── Records provided ──
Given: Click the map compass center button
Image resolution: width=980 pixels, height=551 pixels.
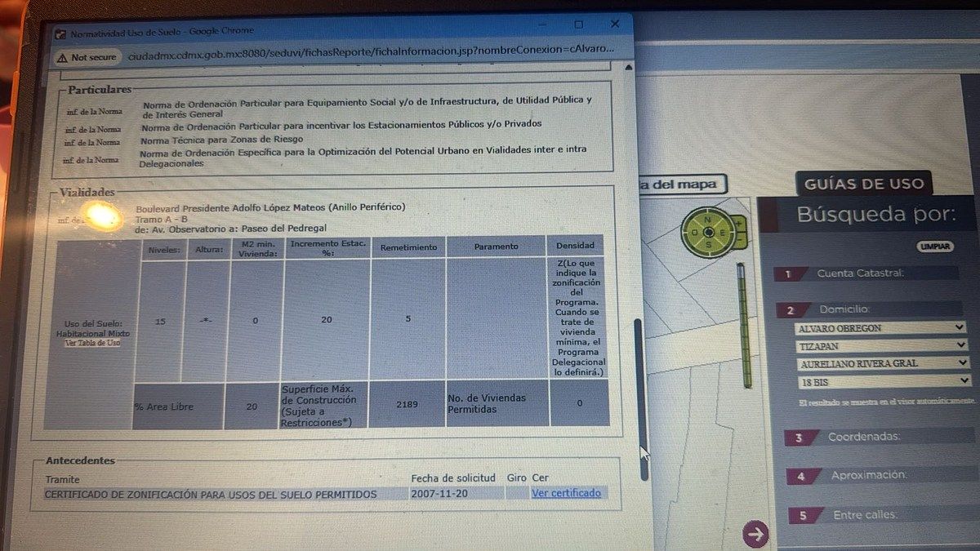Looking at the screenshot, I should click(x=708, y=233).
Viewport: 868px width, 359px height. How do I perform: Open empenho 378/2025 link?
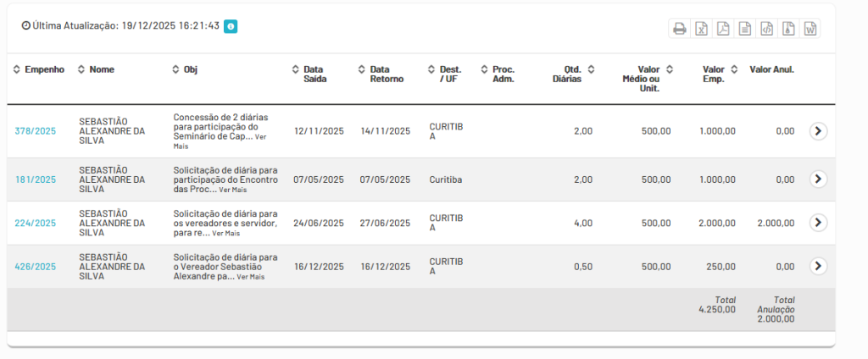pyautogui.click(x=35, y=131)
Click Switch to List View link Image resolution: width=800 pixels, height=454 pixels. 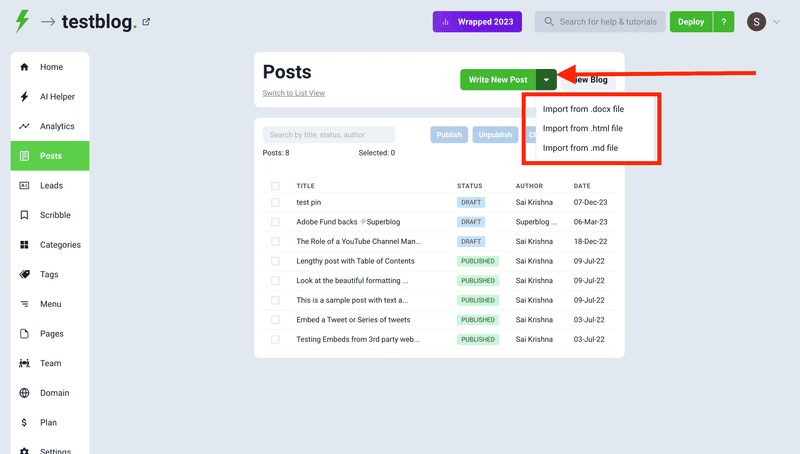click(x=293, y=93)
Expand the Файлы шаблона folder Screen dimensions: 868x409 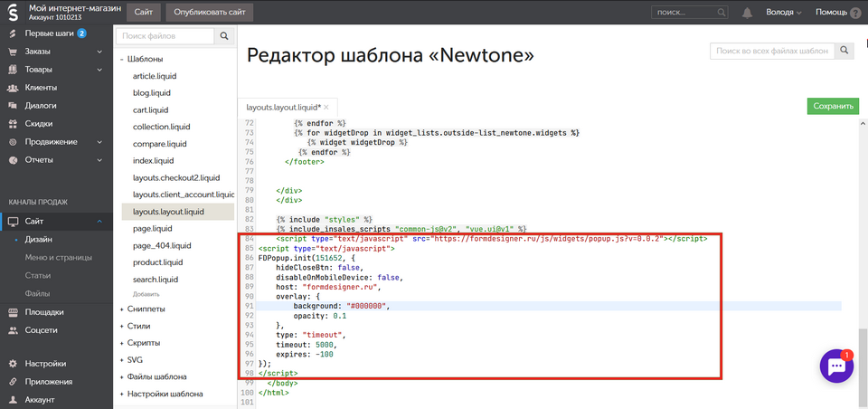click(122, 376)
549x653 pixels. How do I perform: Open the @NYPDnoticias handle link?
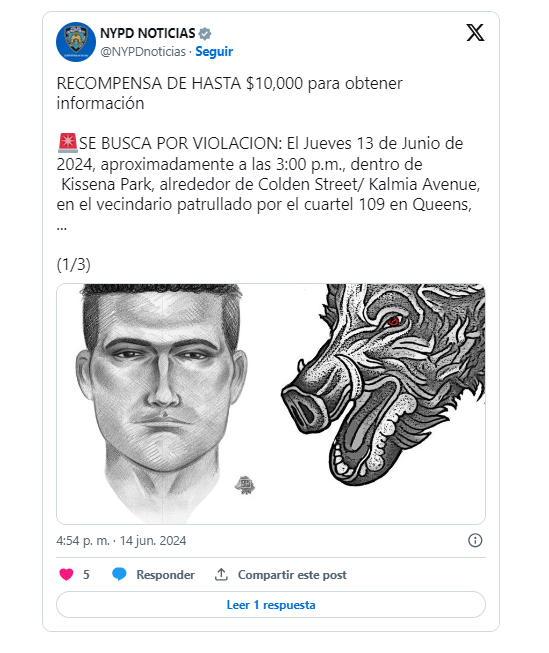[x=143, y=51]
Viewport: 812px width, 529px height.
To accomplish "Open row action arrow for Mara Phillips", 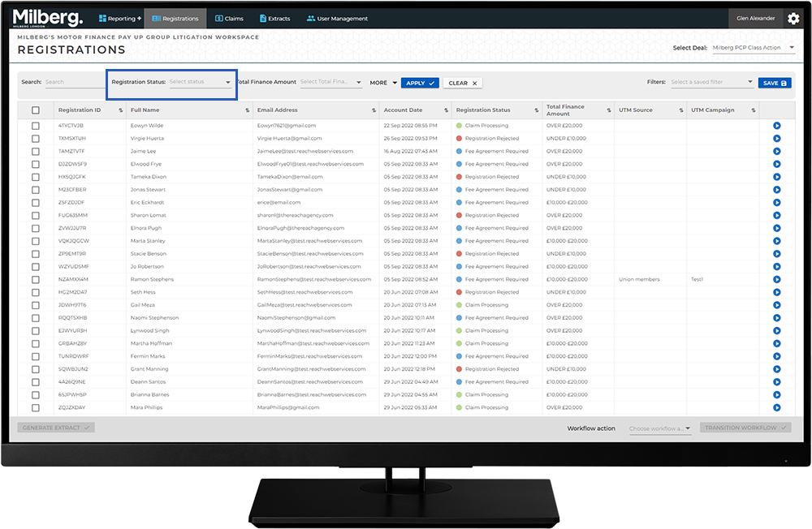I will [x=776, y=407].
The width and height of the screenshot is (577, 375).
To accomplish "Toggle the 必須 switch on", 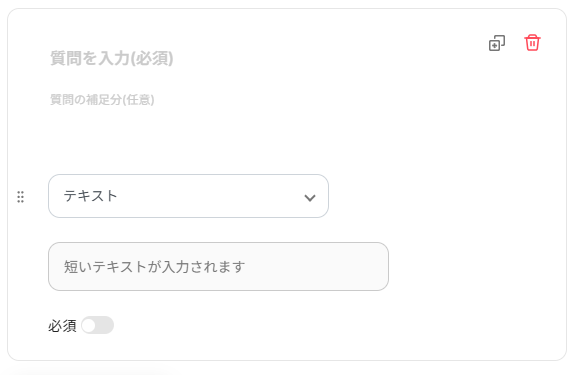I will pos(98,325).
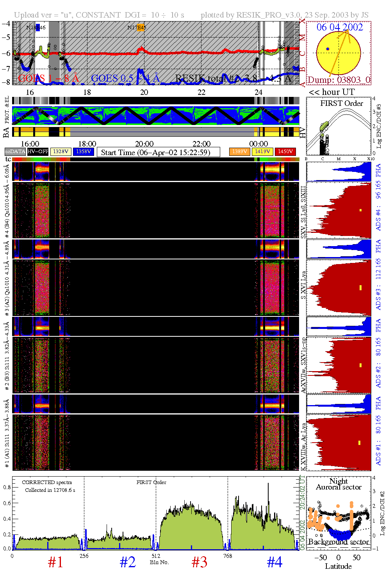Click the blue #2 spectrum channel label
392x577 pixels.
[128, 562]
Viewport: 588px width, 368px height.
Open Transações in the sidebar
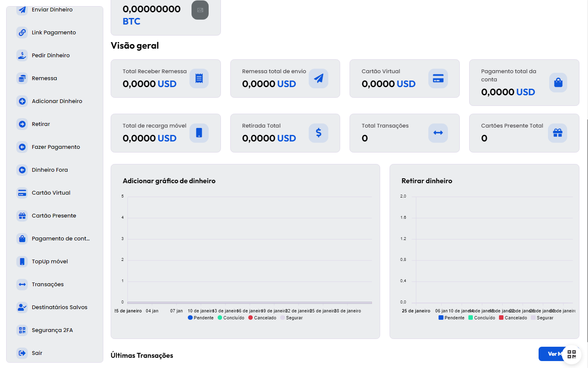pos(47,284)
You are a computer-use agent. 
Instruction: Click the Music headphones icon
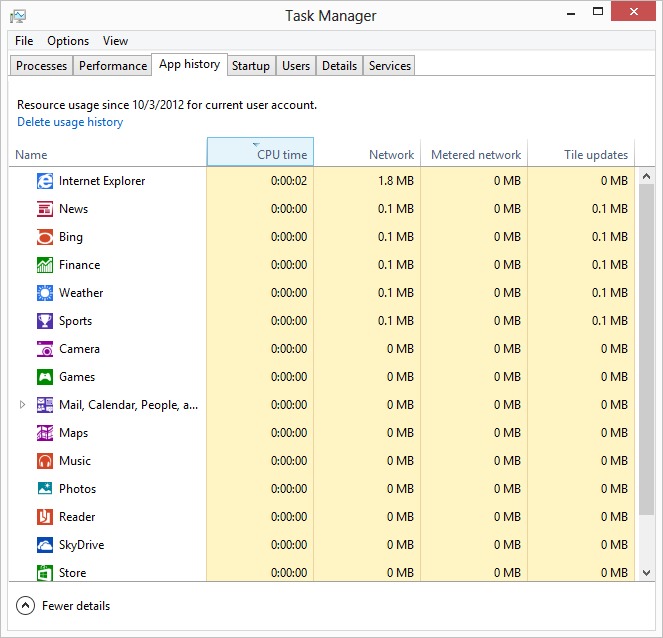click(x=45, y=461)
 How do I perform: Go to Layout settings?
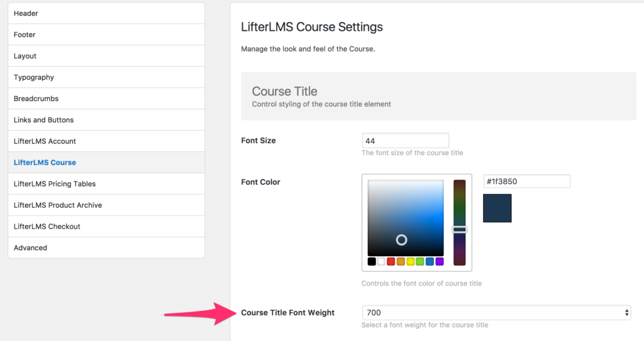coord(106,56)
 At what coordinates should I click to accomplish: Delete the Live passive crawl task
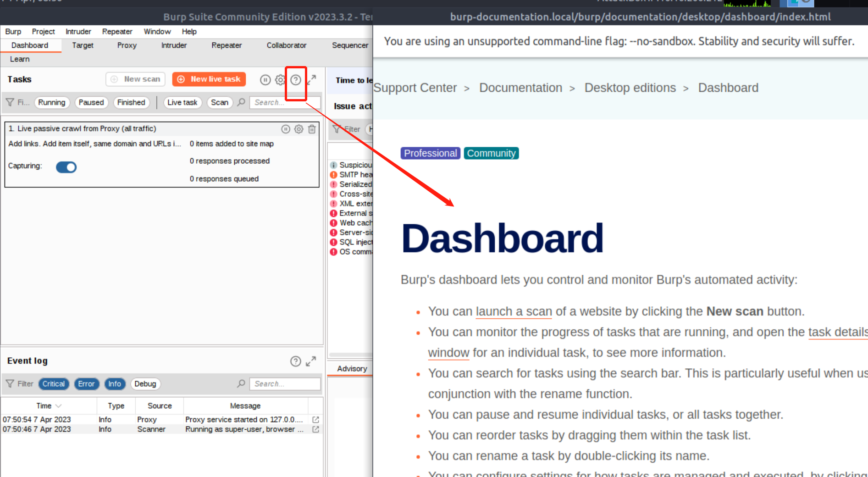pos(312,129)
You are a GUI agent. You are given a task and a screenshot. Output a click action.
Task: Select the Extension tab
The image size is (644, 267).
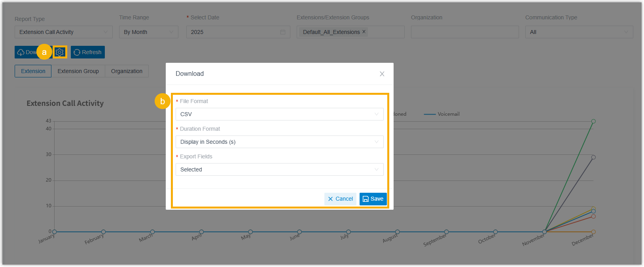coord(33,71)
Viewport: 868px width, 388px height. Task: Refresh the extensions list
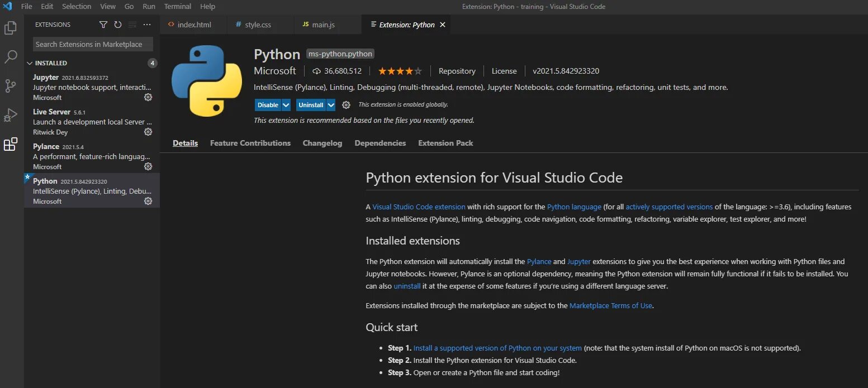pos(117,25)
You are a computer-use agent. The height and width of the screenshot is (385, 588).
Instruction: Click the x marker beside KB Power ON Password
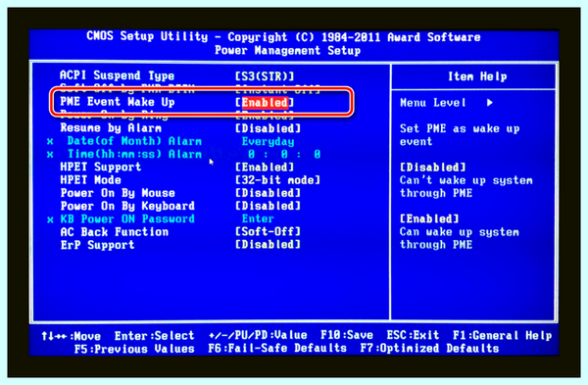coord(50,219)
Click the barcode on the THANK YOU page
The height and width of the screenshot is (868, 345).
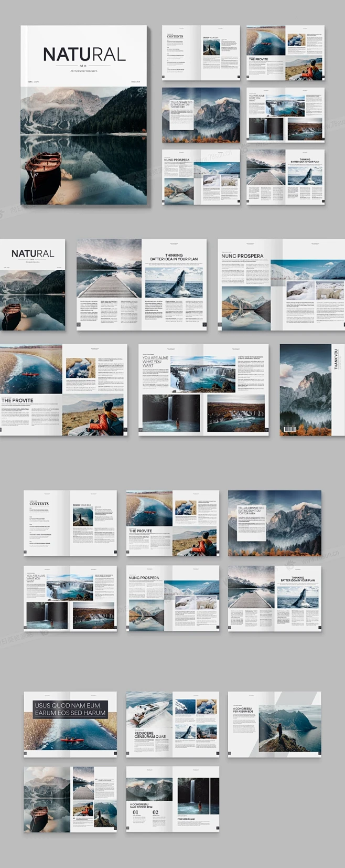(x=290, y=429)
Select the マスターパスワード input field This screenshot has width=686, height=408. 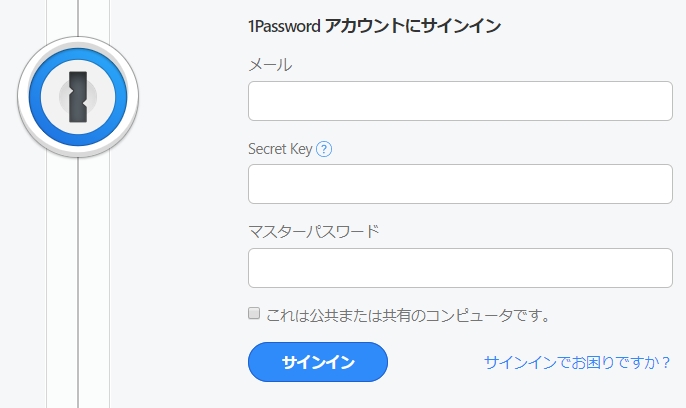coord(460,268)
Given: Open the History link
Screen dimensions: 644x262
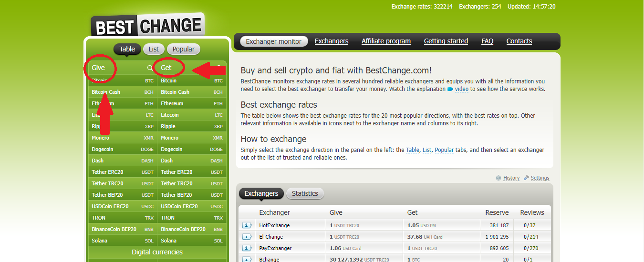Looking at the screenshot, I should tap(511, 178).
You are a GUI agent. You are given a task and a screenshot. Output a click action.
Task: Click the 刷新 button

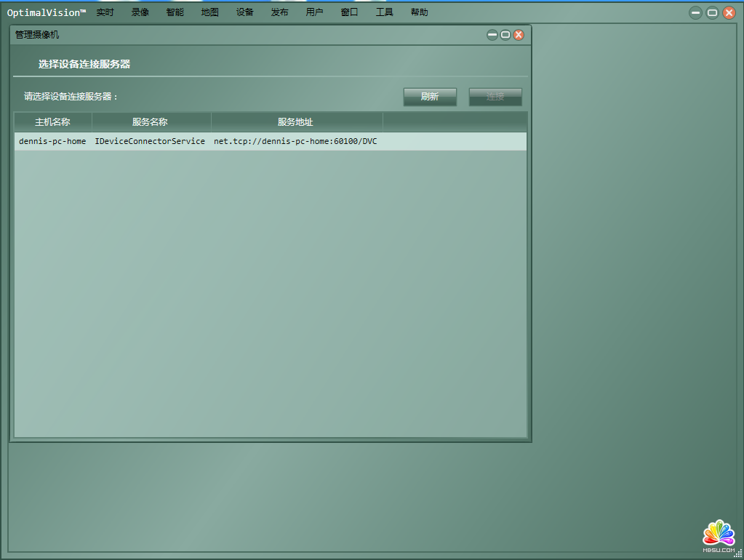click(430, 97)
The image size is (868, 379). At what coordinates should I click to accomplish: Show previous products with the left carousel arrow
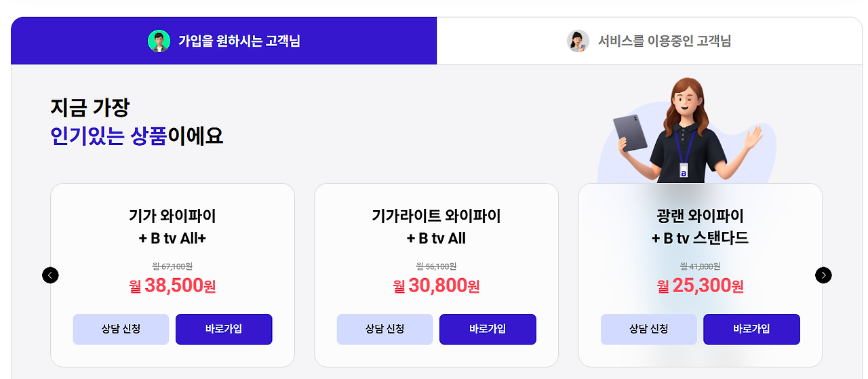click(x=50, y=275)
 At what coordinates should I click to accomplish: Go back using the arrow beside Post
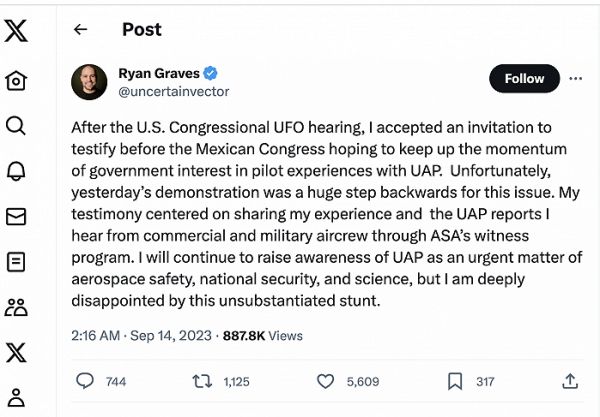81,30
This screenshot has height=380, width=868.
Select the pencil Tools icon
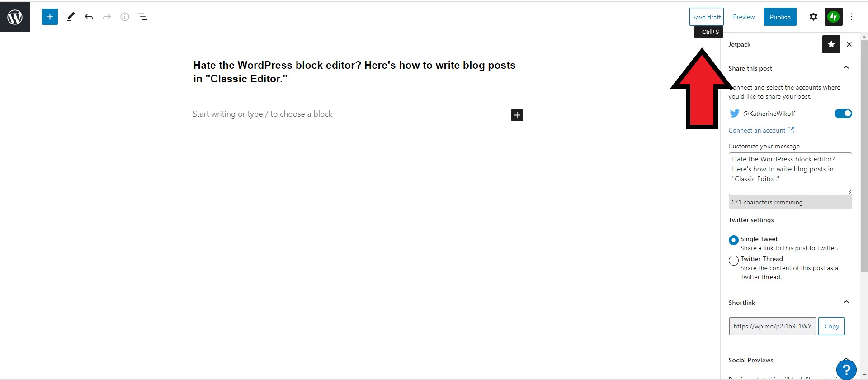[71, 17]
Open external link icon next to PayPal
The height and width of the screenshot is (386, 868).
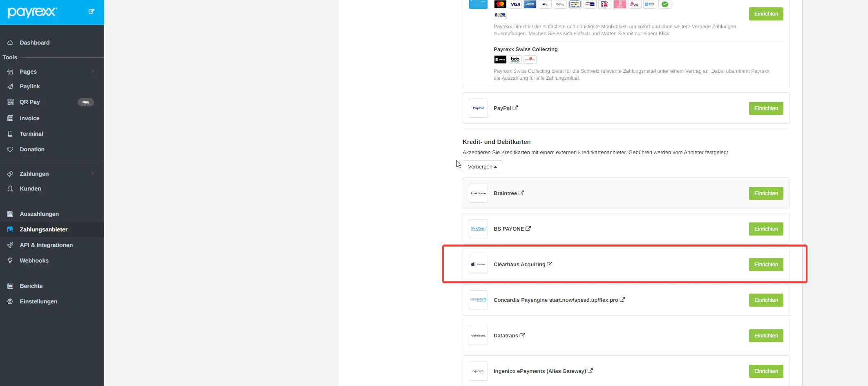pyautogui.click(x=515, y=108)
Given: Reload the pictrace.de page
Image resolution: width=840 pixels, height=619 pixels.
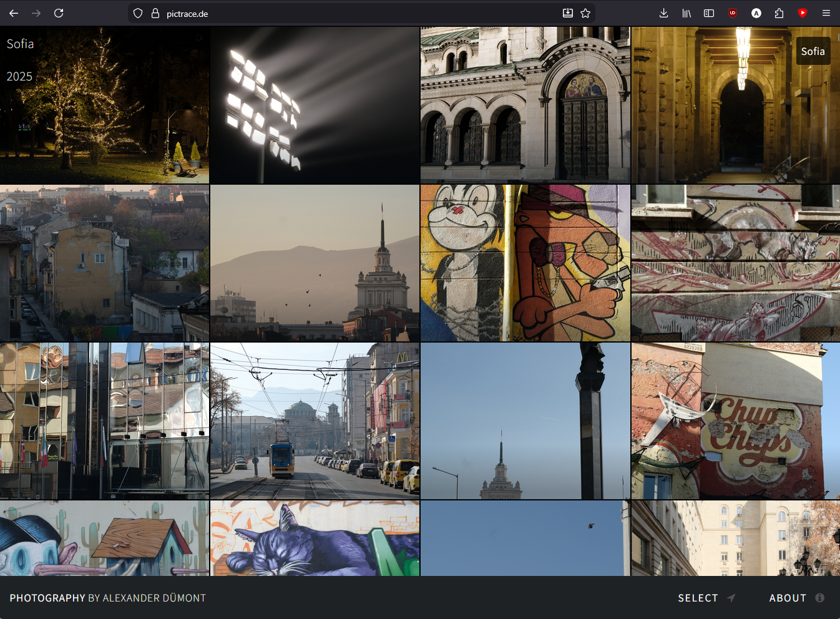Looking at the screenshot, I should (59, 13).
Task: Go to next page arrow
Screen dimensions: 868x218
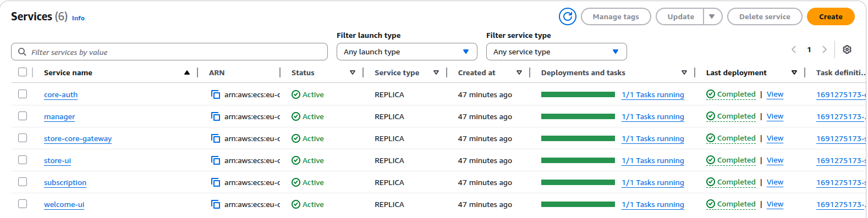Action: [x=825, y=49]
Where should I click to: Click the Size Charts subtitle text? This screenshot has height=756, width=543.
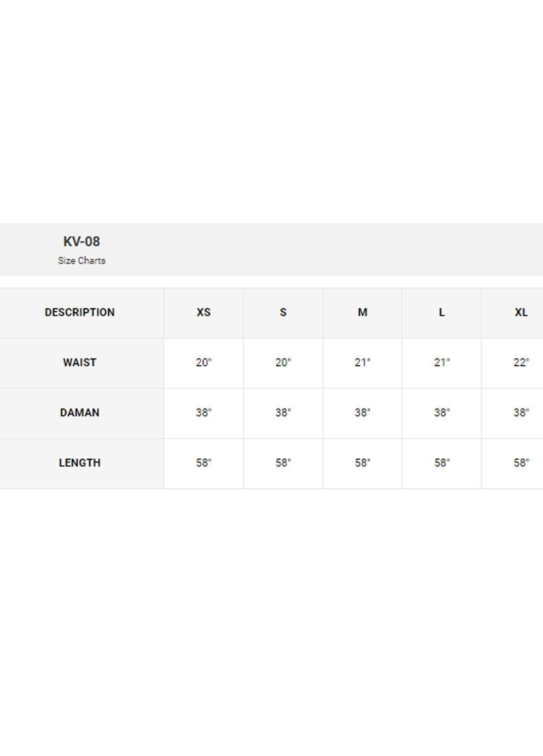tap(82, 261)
───
Exercise: Exactly as written above, retype the lines starting at the one holding "Open external link icon next to PayPal" and ending at the one holding "Task: Go to next page arrow", both included, but not the pictures.

Output for this task:
Open external link icon next to PayPal
The height and width of the screenshot is (386, 868).
pyautogui.click(x=515, y=108)
Given: Reload the pictrace.de page
Image resolution: width=840 pixels, height=619 pixels.
Looking at the screenshot, I should (59, 13).
Task: Go to next page arrow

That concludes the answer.